Donald Trump largely sat stonily during the proceedings yesterday.Credit…Jefferson Siegel for The New York Times

Trump to go on trial next month

A New York judge rejected Donald Trump’s bid for a dismissal of the criminal charges against him stemming from a hush-money payment to a porn star, Stormy Daniels, clearing the way for his prosecution, the first of a former U.S. president.

The judge’s decision to set a March 25 trial date was a forceful rejection of Trump’s battle-tested legal strategy of running out the clock. The criminal case will be Trump’s first to go to trial and might not be the last: He faces 91 felony counts across four criminal indictments as he seeks to secure the Republican presidential nomination for November’s general election.

Although Trump might portray the Manhattan case as his most trivial and outdated, it presents a threat to his legal strategy. While Trump could seek to shut down the federal cases against him in Washington, D.C., and Florida should he win in November, the Manhattan case is exempt from federal intervention. Trump would not be able to pardon himself, or otherwise deploy the presidency as a legal shield.

What’s next: The trial date in Manhattan leaves the door open for Trump’s federal trial on charges of plotting to overturn the 2020 election to take place in the late spring or early summer. That case, filed in Washington, is in the hands of the Supreme Court.
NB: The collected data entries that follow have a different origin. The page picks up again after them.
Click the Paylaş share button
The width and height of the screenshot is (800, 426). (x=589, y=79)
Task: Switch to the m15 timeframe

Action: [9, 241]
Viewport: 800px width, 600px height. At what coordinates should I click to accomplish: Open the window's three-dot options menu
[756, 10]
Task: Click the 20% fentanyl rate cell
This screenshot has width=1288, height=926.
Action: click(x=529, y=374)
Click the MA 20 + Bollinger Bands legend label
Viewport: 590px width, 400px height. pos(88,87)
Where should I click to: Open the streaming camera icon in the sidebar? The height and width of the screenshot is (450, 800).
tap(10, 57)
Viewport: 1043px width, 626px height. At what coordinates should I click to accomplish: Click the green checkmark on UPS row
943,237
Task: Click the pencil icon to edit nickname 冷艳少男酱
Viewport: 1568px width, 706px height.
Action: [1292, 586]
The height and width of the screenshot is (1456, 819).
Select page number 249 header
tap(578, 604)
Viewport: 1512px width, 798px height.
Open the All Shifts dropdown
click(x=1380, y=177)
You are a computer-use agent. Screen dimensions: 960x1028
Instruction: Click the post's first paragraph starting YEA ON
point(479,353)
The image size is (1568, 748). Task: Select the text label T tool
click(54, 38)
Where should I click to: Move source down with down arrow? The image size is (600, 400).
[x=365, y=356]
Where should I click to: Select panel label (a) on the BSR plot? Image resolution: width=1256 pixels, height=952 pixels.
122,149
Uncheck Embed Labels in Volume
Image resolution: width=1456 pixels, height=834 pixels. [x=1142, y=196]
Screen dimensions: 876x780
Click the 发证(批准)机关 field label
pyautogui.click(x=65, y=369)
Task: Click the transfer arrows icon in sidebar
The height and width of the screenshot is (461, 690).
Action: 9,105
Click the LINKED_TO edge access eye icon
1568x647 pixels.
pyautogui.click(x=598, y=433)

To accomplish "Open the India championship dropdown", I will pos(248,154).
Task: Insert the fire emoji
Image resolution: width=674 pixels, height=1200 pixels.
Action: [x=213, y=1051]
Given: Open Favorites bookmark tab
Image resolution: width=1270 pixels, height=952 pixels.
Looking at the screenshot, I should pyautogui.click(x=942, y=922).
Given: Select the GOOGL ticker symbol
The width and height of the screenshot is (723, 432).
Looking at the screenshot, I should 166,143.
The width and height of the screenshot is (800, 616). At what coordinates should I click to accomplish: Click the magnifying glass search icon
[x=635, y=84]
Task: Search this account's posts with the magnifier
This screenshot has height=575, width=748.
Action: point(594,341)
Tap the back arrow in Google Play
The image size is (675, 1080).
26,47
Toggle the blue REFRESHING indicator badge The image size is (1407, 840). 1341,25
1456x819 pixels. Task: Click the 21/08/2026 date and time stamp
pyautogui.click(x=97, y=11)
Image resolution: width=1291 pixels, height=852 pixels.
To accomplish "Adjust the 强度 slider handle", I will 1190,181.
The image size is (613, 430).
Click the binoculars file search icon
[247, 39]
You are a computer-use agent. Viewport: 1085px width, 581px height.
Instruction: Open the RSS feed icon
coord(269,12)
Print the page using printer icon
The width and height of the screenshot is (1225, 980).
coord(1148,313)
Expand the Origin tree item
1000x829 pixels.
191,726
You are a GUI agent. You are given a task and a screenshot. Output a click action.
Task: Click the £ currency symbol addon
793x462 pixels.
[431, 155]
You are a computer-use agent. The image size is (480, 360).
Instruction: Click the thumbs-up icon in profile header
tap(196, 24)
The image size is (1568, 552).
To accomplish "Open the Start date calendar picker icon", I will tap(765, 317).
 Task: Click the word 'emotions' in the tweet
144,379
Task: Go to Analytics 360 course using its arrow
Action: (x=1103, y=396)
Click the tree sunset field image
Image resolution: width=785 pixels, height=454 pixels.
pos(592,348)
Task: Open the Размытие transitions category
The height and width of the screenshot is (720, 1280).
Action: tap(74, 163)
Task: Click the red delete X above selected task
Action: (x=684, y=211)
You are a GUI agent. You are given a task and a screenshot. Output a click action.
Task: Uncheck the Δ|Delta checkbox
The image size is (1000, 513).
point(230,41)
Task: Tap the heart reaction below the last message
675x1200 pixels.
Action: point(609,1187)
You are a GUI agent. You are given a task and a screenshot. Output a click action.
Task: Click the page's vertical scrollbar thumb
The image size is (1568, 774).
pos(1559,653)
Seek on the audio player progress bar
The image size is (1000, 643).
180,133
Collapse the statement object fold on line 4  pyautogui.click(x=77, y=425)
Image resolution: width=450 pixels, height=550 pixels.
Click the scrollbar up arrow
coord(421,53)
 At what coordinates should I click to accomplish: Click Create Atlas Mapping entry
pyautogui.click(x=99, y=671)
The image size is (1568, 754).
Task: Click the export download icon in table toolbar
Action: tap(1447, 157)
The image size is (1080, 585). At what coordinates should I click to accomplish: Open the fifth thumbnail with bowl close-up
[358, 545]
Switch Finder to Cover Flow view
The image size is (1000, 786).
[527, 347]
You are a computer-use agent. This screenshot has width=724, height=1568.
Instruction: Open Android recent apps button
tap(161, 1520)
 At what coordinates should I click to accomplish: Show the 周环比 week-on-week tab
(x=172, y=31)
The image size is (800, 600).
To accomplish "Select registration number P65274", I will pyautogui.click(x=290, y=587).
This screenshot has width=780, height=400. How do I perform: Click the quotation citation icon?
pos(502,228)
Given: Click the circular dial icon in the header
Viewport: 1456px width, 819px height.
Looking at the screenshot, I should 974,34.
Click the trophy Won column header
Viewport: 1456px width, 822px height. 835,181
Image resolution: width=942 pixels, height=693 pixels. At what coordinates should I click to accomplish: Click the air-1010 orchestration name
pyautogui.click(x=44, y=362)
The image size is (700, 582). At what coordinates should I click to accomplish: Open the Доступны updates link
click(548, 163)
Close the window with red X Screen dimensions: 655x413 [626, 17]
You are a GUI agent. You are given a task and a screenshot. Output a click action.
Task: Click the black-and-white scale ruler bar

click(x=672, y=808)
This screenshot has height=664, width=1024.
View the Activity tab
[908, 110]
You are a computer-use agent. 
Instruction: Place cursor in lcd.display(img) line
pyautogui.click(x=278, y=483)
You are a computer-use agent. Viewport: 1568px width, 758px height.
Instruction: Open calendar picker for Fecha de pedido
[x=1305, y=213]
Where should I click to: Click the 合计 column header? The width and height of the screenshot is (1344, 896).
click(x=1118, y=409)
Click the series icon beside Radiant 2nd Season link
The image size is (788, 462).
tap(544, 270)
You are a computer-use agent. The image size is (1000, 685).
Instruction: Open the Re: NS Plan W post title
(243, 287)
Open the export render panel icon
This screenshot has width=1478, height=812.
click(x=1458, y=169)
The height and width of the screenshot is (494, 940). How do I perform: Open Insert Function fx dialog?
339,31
Georgia: There was also a hearing in this case, in which Trump is accused of seeking to subvert the 2020 election results in the state, concerning a romantic relationship between the two lead prosecutors.

Civil fraud: A judge is weighing the New York attorney general’s request that he fine Trump nearly $370 million and effectively oust him from the New York business world. That decision could come today.